[Tribune] Contre sommet anti-G7 : dépasser l’amertume pour imaginer l’avenir

par Laurent Thieulle,
militant ATTAC Pays Basque Nord
membre de la plateforme G7 Ez !
commissions communication, action, logistique,
responsable transport et accueil presse sur le camp.

Le contre-sommet est un échec. Quand on a fait partie de l’organisation, il est important de le dire et de reconnaître les manquements à nos engagements. Mais le constat n’est pas suffisant, il est nécessaire de comprendre les raisons de cet échec pour aller de l’avant, anticiper les prochains mouvements sociaux et imaginer l’avenir de nos approches alternatives. Surtout, il est nécessaire de faire un point objectif au milieu de tout le fatras (généralement non signé) lu sur internet ou dans la presse, mêlant intox, rumeurs, paranoïa ou plus souvent simple méconnaissance.

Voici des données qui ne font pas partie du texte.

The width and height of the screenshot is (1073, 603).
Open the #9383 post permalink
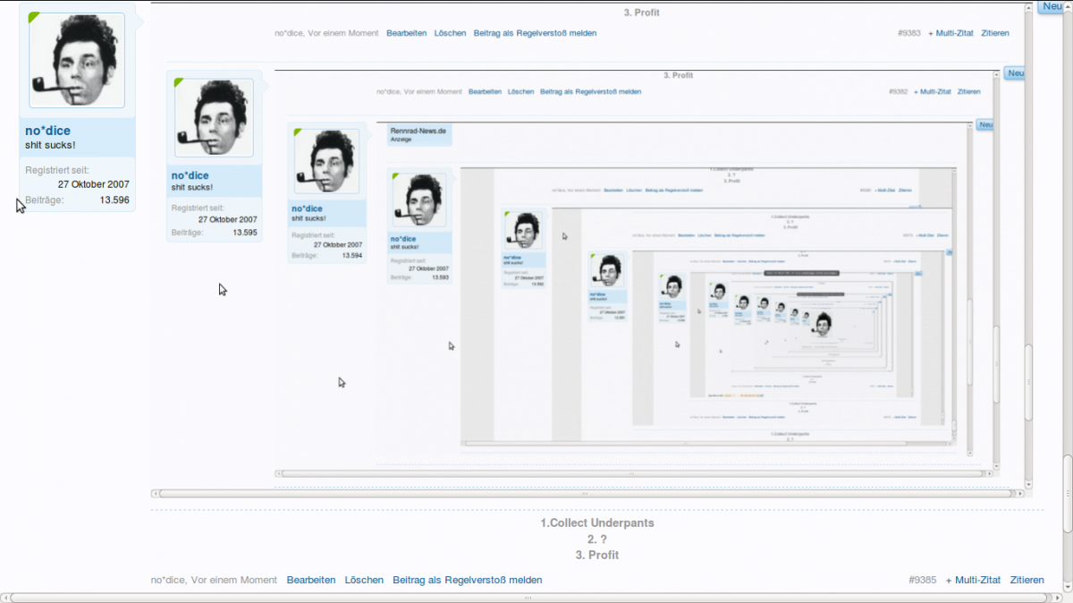(908, 33)
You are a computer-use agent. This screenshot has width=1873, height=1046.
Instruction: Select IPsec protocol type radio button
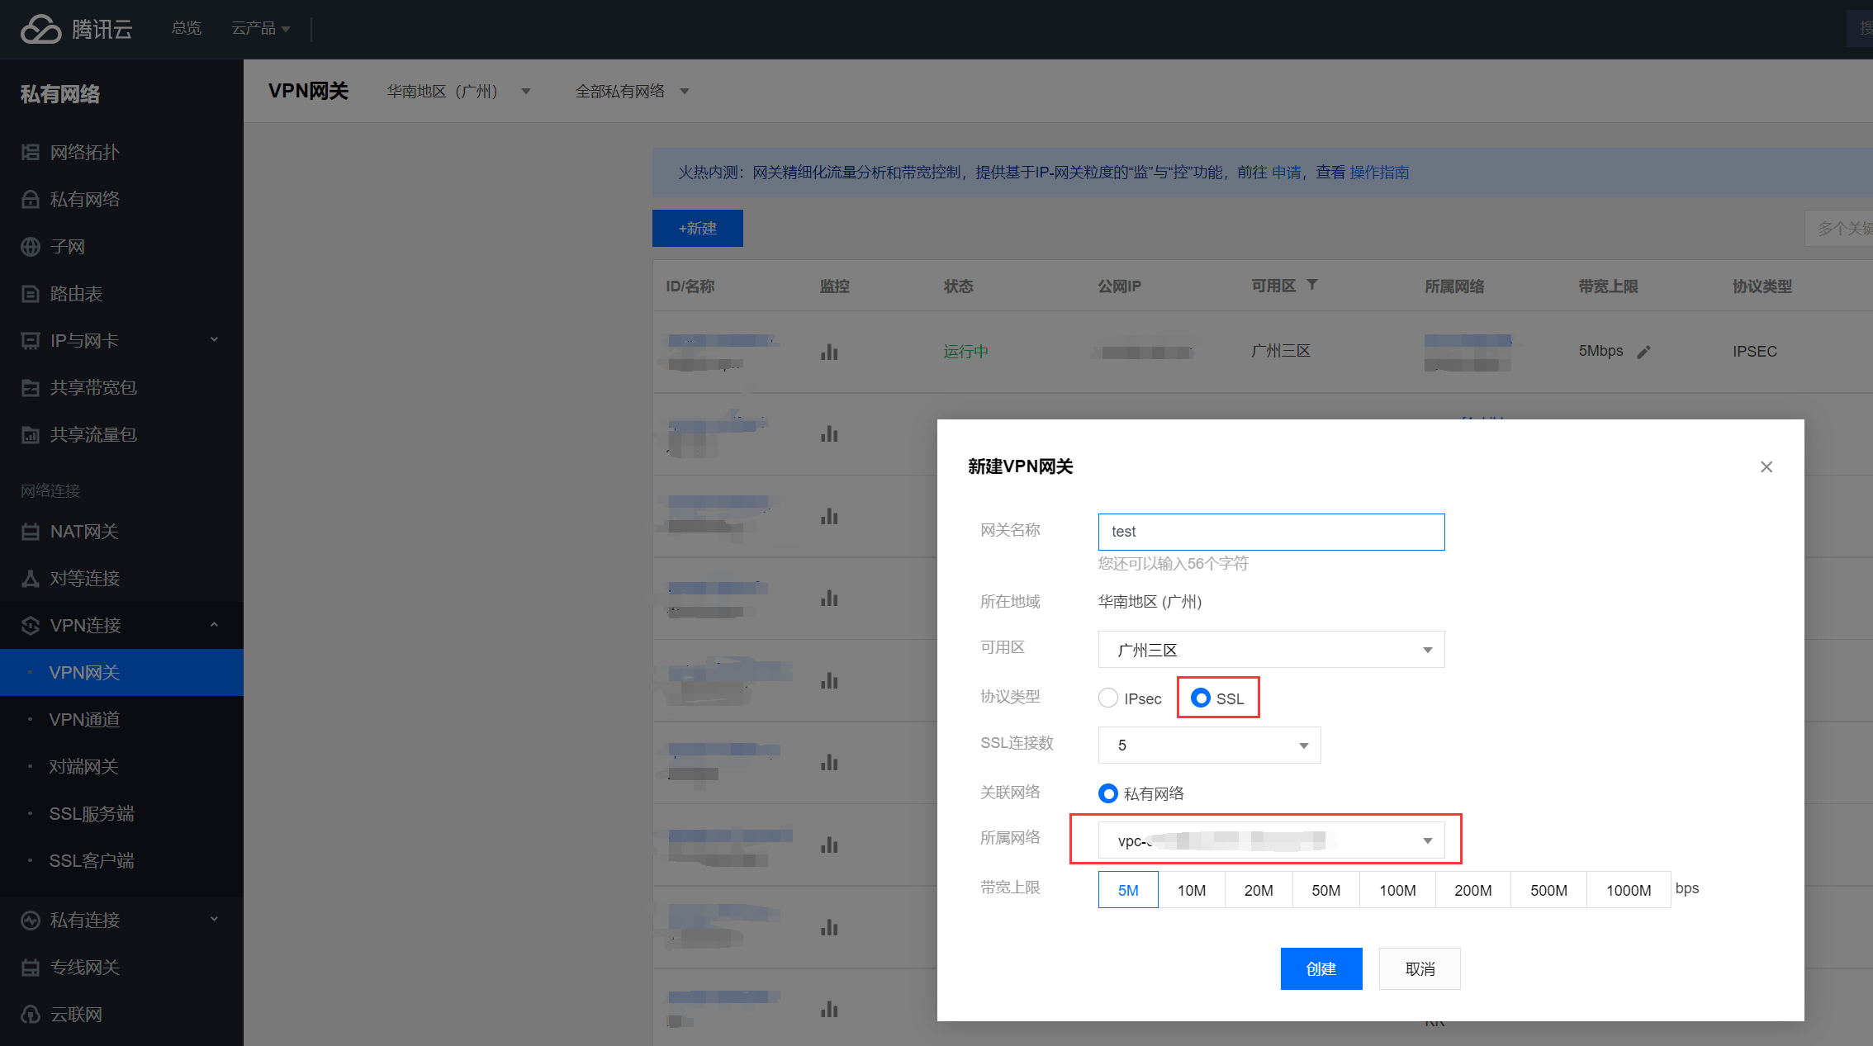click(x=1105, y=698)
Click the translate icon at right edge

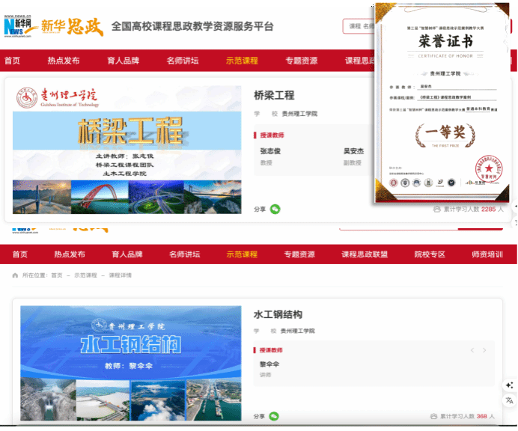(x=510, y=400)
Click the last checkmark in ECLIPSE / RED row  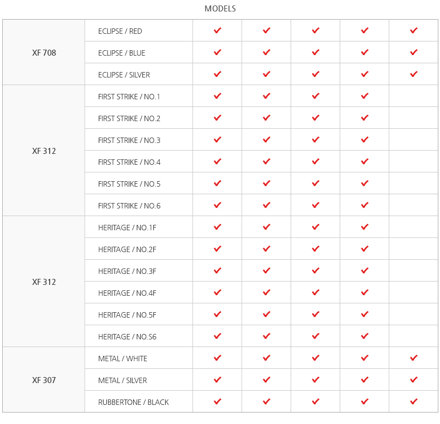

Le contre-sommet est un échec, mais pas seulement. Il y aura eu de belles réussites. Tout d’abord la constitution d’une plate-forme G7 Ez ! composée d’une cinquantaine d’organisations du Pays Basque, Nord et Sud, partis politiques, mouvements abertzale, associations altermondialistes, syndicats. C’était une première et malgré les tensions internes, les groupes de travail qui se sont constitués resteront actifs bien après le G7 pour continuer à lutter et à proposer un autre monde.

Autre réussite, le sommet alternatif a permis de participer au débat d’idées. Plus de 80 événements, conférences et ateliers, auxquels se sont rendus plus de 5.000 personnes, dans un cadre ouvert, avec un village alternatif en plein centre-ville qui a démontré que contrairement au G7, les mouvements altermondialistes souhaitaient s’impliquer au sein de la cité, être rattachés à un territoire et en contact avec les populations.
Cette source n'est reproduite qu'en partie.